Dimanche, 19 mai 2013

Initiative Weber: les fronts demeurent figés

MARDI 19 JUIN 2012

RÉSIDENCES SECONDAIRES • Suite au succès de l’initiative Weber, un débat public a été organisé hier à Berne sur l’ordonnance d’exécution temporaire.

«Les résidences secondaires constituent au maximum 20% du parc de logements et de la surface brute au sol habitable de chaque commune»:  depuis le 11 mars, cette exigence de l’initiative de Franz Weber est devenue l’article 75b de la Constitution fédérale. Donc il faut l’appliquer, ce qui contrarie de nombreuses communes touristiques.
Une loi d’application doit être mise en vigueur dans les deux ans. En attendant, on se dépêche de construire ce qui sera bientôt interdit. Depuis quand? Le 11 mars, si l’initiative est directement applicable? Le 1er septembre, comme le propose le Conseil fédéral? Le 1er janvier 2013, comme le réclament ceux qui s’étaient opposés à l’initiative Weber?

Groupe déséquilibré?
C’est une des questions à trancher et le Conseil fédéral propose de le faire par voie d’ordonnance. Un projet a été élaboré par un groupe de travail réunissant le comité d’initiative et les divers milieux concernés. Hier à Ittigen, près de Berne, une centaine de représentants de ces milieux ont débattu publiquement de ce premier texte.
«Nous avons hésité à entrer dans le groupe de travail chargé de préparer cette ordonnance, tant sa composition était déséquilibrée en faveur des opposants à l’initiative», a lancé d’emblée Pierre Chiffelle, conseiller juridique du comité d’initiative.
Pour débattre des premiers résultats, hier à Ittigen, l’avocat veveysan n’était toutefois pas isolé.
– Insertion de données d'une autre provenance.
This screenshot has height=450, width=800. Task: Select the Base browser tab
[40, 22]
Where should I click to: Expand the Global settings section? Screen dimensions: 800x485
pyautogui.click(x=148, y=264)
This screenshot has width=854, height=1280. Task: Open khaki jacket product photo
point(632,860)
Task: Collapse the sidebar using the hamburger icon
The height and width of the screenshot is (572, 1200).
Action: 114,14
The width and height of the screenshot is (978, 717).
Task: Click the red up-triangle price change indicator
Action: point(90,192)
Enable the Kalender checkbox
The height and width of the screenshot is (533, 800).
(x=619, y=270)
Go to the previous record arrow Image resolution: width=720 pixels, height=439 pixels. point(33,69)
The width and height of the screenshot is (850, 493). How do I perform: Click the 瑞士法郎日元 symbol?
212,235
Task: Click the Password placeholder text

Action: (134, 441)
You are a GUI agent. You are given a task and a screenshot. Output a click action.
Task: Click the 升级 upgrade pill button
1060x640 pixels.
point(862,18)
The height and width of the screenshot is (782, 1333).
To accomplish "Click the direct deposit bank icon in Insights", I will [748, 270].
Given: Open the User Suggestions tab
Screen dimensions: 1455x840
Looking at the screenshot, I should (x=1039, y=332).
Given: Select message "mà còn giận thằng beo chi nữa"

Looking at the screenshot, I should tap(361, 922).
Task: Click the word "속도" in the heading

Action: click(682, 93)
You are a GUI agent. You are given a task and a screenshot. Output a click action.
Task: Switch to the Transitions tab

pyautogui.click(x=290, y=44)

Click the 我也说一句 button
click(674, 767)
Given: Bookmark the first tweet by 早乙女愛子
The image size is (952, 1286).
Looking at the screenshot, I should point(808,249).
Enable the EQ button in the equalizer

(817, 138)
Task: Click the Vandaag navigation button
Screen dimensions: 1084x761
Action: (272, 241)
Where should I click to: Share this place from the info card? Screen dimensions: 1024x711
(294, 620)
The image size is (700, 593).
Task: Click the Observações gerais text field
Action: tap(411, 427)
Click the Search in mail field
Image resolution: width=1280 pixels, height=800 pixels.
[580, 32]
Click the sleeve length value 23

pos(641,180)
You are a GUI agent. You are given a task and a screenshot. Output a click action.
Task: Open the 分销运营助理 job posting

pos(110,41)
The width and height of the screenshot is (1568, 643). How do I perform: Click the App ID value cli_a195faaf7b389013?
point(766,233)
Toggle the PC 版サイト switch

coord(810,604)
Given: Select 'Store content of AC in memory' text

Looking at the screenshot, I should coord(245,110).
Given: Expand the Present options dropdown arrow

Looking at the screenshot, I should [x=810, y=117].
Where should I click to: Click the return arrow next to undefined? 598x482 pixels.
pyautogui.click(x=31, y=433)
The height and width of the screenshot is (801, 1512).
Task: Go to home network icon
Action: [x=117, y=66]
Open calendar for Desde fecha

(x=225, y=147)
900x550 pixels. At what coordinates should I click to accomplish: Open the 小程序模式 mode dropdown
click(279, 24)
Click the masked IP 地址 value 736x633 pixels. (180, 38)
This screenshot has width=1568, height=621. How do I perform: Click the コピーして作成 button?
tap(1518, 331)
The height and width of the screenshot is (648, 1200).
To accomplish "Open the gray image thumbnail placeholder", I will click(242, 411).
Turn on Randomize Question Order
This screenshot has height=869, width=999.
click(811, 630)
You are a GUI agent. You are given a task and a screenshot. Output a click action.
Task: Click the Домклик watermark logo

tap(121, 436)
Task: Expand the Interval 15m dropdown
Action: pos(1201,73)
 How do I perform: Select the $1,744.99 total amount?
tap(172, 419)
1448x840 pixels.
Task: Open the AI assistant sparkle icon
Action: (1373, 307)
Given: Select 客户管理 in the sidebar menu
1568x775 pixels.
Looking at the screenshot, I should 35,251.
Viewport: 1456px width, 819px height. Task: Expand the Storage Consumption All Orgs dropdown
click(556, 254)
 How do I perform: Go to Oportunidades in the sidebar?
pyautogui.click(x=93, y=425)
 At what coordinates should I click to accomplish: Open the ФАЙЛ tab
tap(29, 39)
Pour une application stricte de l’initiative, on trouvait également des représentants de Pro Natura, des Verts, des socialistes et des syndicats.
Il est vrai qu’en face, les adversaires de l’initiative étaient nombreux: représentants des cantons de montagne, du tourisme, de l’hôtellerie, de l’économie, de l’immobilier, de la construction, des propriétaires, des PME et des partis bourgeois.
Deux fronts, donc, mais le second ne s’est pas toujours montré très uni. C’est qu’il peut y avoir des intérêts divergents, par rapport aux exigences de l’initiative, par exemple entre tourisme, hôtellerie et propriétaires.

Quelles transformations
Le projet d’ordonnance n’est pas long: il compte six articles effectifs. Mais chacun d’eux est de nature à engendrer des divisions. Depuis la définition de la résidence secondaire jusqu’à la pertinence juridique d’une ordonnance pour régler deux normes constitutionnelles contradictoires: garantie de la propriété et, précisément, interdiction de dépasser le quota de 20% de résidences secondaires.
Mais le gros point d’achoppement concerne les changements d’affectation. Dans quelles conditions les résidences existant avant le vote du 11 mars peuvent-elles être transformées en résidences secondaires? Sans conditions, disent ceux qui ont combattu l’initiative, celle-ci ne s’appliquant pas avant cette date.
Avec le risque que des communes mènent de telles transformations au pas de charge et qu’ensuite, on reconstruise des résidences principales pour les habitants qui auront vendu, répondent les initiants – ce qui réduirait à néant les efforts de préservation des paysages.
Et comment gérer les transformations qui interviendraient entre le 11 mars et la mise en vigueur de l’ordonnance (1er septembre ou 1er janvier), voire jusqu’à l’entrée en force d’une loi d’application? Là, c’est une confrontation entre l’esprit de l’initiative et son contenu formel.

Les exceptions
Enfin, les exceptions: même une commune qui compte plus de 20% de résidences secondaires peut en construire de nouvelles «si elles sont mises sur le marché dans le cadre d’une structure d’hébergement organisée». Une aubaine pour l’hôtellerie, qui voit s’ouvrir un potentiel de développement. Pas pour les propriétaires, à qui on retire un droit. Le Conseil fédéral doit faire la synthèse d’ici à mi-août. Ce ne sera pas facile.